• **Provided entries**

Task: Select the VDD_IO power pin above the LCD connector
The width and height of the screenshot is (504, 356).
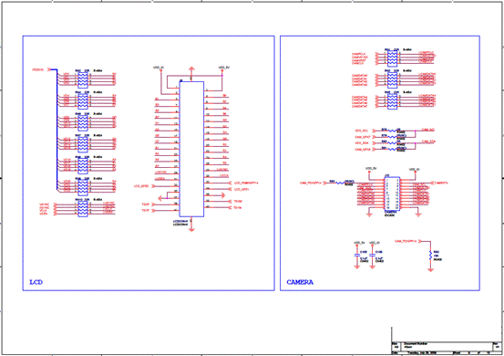Action: [159, 68]
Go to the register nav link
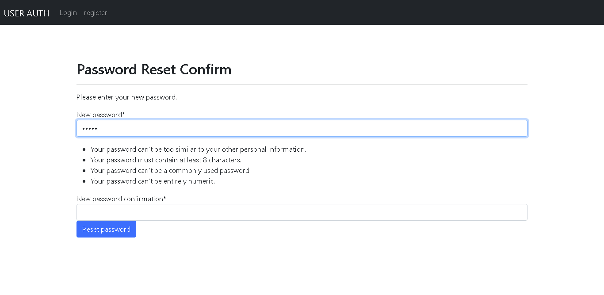The image size is (604, 295). (x=96, y=13)
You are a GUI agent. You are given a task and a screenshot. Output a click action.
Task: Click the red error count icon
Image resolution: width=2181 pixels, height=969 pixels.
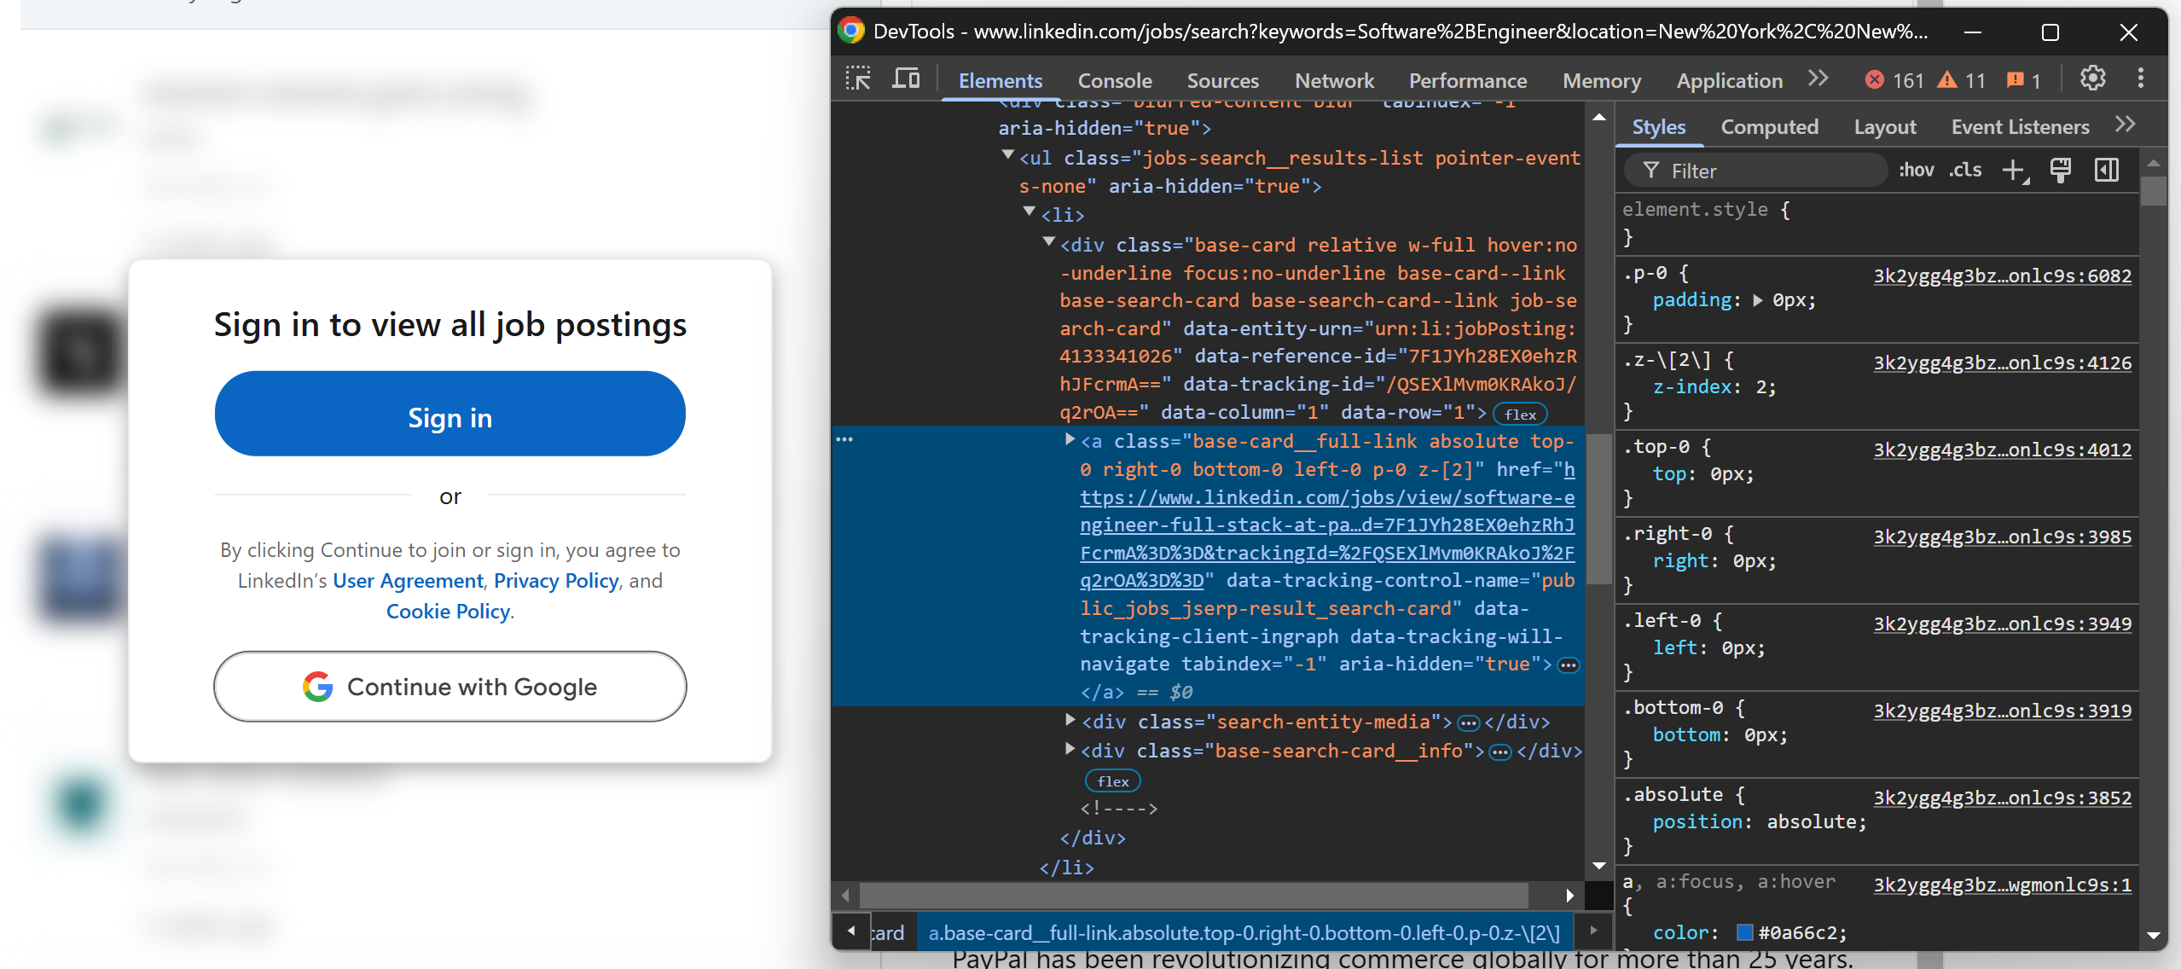[x=1875, y=80]
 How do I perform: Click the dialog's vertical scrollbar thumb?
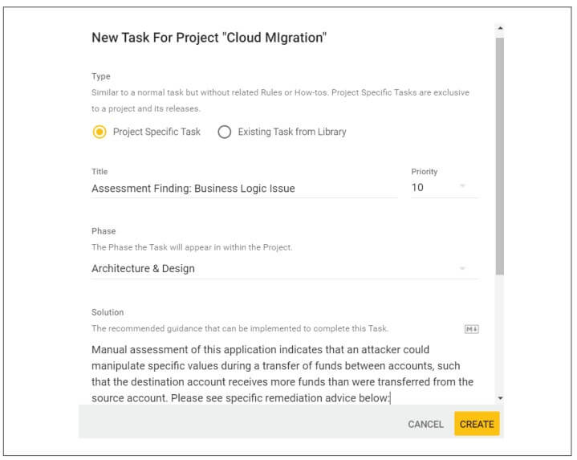pyautogui.click(x=500, y=156)
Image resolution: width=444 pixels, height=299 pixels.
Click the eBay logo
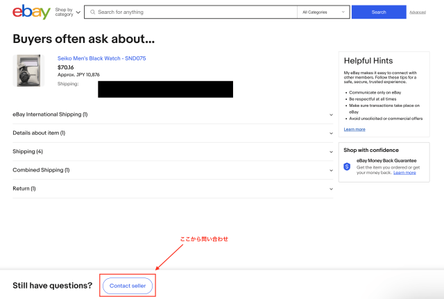32,12
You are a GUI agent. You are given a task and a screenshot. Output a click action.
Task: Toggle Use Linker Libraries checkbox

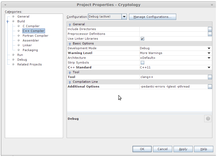[142, 39]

• **Task prompt**
Copy every line of the rows above word for word, leaving the pictures out of your answer.

• **Correct response**
Task: Select the VDD_IO power pin above the LCD connector
The width and height of the screenshot is (504, 356).
Action: [159, 68]
Go to the register nav link
The image size is (604, 295). (x=96, y=13)
You are a GUI agent. You are given a task and a screenshot. Output a click action.
Task: Click the red error count icon
Image resolution: width=2181 pixels, height=969 pixels.
[x=1875, y=80]
 How do I perform: Click the dialog's vertical scrollbar thumb?
pyautogui.click(x=500, y=156)
Image resolution: width=444 pixels, height=299 pixels.
Click the eBay logo
32,12
You are a GUI agent. You are given a task and a screenshot. Output a click action.
Task: Toggle Use Linker Libraries checkbox

[142, 39]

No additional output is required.